3 Principles Governing Discussion of Religious Beliefs

The following from the Church News quoting Brother Daniel Peterson, an Islamic Studies professor at BYU:

Brother Peterson closed with the story about the prominent New Testament scholar Krister Stendahl, who was Lutheran bishop in Stockholm, Sweden, in the early 1980s when construction of an LDS temple was announced in that city. "As commonly happens when Mormons build a temple, there was complaining, puzzlement and some opposition among the local people. The now-deceased Bishop Stendahl, who had Latter-day Saint friends and had visited Brigham Young University, reacted dramatically and quite unexpectedly."
The Lutheran bishop called a press conference and held it in an LDS stake center. There, he outlined for the Swedish press three principles that should govern discussions of the religious beliefs of other people:
1. If you want to know what others believe, ask them. Don't ask their critics or enemies.
2. Compare your best with their best, not their worst with your best.

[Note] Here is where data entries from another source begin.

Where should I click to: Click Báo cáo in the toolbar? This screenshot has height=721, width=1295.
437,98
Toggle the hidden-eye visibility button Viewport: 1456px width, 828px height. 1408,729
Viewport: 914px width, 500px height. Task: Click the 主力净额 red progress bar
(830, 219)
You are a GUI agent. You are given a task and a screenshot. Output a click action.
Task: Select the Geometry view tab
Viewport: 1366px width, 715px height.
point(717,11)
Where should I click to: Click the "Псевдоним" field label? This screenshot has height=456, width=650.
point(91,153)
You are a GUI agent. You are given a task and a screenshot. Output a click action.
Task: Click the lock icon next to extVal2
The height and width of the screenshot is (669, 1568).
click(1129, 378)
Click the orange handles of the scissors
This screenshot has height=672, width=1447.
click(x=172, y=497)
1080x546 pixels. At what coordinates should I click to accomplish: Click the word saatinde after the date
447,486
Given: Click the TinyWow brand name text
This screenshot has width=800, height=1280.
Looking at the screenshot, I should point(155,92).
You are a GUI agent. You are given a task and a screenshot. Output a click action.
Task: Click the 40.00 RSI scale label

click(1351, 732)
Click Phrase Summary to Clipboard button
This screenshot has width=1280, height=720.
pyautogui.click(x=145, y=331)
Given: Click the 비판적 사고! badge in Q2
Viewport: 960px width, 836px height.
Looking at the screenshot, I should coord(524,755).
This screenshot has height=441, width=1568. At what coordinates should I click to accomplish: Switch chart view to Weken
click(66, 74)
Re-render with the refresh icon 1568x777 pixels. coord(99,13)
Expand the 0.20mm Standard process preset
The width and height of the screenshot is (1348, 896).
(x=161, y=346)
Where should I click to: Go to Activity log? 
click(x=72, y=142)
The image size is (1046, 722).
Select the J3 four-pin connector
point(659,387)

3. Always leave room for "holy envy."
"Regarding Mormons and their temples, Bishop Stendahl suggested baptism for the dead as an object of 'holy envy,'" Brother Peterson recounted. The Swedish bishop lamented, "We Lutherans do nothing for our dead."
"At a minimum, observing Krister Stendahl's three principles would eliminate much of the religious strife in a world that is growing ever smaller and more interdependent and that can no longer afford such conflict," Brother Peterson remarked.